St. Thomas United States Virgin Islands. 12.2.09 - 17.2.09
Swiftwing
Sat 21 Feb 2009 12:09
St. Thomas
USVI. N 18:20.07 W 64:55.61
Bev left you in the last blog with us
just having arrived in St. Thomas. This is the easternmost satellite
of Uncle Sam, the group, consisting St. Thomas. St. John and St
Croix, were bought by the Americans from the Danish for twenty five million
dollars in the last century to forestall any unfriendly foreign power from
parking on their doorstep, which was great bit of forethought by the Roosevelt
administration, foretelling The Cuban Crisis seventy years in advance. The
Spanish Virgin Islands, to the west are also owned by the USA, but are part of
Puerto Rico, which is also American.To gain entry we needed our US visas that
we travelled to London for in the summer when we were home.

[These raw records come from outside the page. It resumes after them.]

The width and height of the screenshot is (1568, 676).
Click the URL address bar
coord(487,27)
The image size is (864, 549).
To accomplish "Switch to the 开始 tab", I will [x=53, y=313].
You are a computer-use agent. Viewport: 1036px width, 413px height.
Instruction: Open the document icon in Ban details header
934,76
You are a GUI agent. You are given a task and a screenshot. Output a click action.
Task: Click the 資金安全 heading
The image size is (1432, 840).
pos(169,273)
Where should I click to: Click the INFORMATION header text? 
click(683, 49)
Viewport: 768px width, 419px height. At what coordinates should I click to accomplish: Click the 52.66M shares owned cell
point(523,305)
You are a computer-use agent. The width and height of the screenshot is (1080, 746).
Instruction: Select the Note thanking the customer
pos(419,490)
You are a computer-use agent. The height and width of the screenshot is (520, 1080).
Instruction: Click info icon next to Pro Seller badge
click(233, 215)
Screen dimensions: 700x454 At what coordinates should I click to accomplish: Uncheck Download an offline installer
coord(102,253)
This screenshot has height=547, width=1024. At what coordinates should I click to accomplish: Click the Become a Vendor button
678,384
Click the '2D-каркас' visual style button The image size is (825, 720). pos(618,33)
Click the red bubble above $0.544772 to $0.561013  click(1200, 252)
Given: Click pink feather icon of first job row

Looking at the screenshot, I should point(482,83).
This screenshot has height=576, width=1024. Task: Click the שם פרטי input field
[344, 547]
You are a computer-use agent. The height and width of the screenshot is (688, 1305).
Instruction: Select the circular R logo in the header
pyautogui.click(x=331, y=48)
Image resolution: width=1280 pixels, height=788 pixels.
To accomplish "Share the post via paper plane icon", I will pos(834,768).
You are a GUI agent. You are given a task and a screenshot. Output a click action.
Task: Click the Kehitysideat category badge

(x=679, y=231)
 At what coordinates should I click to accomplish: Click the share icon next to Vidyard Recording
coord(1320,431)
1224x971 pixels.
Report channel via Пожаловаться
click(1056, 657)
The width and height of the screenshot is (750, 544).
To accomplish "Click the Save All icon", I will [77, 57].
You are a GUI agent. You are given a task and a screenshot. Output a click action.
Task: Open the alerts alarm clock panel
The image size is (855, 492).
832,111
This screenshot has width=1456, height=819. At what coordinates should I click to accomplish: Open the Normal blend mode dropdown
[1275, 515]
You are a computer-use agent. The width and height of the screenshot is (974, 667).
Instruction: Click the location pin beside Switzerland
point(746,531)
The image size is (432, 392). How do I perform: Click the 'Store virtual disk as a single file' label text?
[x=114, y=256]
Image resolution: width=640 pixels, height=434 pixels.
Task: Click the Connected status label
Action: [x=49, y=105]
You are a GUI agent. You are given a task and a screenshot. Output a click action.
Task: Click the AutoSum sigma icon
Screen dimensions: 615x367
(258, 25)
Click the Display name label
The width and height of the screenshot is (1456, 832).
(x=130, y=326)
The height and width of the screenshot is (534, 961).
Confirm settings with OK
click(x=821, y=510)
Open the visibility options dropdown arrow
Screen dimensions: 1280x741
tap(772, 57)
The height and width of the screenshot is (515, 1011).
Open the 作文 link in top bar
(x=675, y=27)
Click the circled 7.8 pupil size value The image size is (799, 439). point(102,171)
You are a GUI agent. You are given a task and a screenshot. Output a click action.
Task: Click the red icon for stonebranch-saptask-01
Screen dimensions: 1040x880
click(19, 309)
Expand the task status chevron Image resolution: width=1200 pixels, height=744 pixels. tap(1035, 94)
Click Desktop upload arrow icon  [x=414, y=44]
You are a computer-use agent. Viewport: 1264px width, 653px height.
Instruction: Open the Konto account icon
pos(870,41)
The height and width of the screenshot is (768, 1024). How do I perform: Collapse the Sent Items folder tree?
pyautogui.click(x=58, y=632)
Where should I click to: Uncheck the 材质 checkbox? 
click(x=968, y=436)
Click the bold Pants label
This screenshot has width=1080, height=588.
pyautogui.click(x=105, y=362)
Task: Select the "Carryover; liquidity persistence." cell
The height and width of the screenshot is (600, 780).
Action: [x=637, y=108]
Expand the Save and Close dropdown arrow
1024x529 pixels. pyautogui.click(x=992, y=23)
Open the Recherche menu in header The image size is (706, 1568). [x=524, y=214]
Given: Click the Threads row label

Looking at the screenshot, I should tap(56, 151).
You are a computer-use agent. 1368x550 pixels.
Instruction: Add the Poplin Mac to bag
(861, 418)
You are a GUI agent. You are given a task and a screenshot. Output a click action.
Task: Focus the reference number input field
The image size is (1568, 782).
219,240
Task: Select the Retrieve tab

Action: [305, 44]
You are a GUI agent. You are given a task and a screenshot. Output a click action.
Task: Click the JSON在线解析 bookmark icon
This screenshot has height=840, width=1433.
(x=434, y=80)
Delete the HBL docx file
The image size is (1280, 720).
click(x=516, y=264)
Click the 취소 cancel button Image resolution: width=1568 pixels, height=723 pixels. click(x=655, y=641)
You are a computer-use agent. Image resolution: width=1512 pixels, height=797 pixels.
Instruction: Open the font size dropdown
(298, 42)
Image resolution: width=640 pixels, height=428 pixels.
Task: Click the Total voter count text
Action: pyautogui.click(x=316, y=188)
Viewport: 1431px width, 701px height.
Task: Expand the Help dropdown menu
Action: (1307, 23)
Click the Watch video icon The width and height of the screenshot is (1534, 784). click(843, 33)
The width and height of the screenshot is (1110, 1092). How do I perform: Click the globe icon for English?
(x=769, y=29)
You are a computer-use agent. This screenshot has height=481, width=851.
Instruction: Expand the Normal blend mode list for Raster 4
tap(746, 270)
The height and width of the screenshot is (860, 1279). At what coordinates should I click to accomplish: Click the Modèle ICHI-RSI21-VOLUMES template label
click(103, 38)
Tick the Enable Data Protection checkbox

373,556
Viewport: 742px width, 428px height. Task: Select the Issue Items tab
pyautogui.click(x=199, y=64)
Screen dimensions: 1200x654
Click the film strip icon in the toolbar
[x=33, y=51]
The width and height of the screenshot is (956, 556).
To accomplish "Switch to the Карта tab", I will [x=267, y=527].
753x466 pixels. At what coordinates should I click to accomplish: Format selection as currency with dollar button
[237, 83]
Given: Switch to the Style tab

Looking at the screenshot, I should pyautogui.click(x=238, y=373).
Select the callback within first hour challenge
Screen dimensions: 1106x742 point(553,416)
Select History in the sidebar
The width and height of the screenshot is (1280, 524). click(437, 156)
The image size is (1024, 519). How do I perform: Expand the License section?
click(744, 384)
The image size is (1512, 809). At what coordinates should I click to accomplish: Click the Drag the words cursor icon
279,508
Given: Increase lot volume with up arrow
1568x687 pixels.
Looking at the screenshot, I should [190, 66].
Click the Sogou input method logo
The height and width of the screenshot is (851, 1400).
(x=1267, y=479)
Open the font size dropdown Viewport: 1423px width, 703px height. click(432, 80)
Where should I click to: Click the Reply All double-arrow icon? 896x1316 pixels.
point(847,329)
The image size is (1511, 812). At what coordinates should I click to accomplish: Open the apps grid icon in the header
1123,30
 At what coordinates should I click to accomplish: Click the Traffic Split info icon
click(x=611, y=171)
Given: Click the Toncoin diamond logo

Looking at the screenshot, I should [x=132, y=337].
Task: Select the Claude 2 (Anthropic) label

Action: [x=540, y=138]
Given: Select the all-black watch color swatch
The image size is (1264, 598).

St. Thomas, as far as the locals are
concerned, is bolted directly onto mainland America, and it clearly
enjoys the benefits as well as the drawbacks of this link. The island of St.
Thomas is roughly thirteen miles long by three wide and has a population of
fifty thousand. The main town Charlotte Amalie, the capital city of the
group is roughly in the middle on the south coast and is a major seaport
with a long and colourful history. The Danes, who originally owned these islands
opened them up to 'Free Trade'; another way of saying that pirates and
privateers were welcome and their booty sold in the open markets of the
town, no questions asked. A favourite target was the Spanish bullion ships
heading home loaded with Mexican and Peruvian gold.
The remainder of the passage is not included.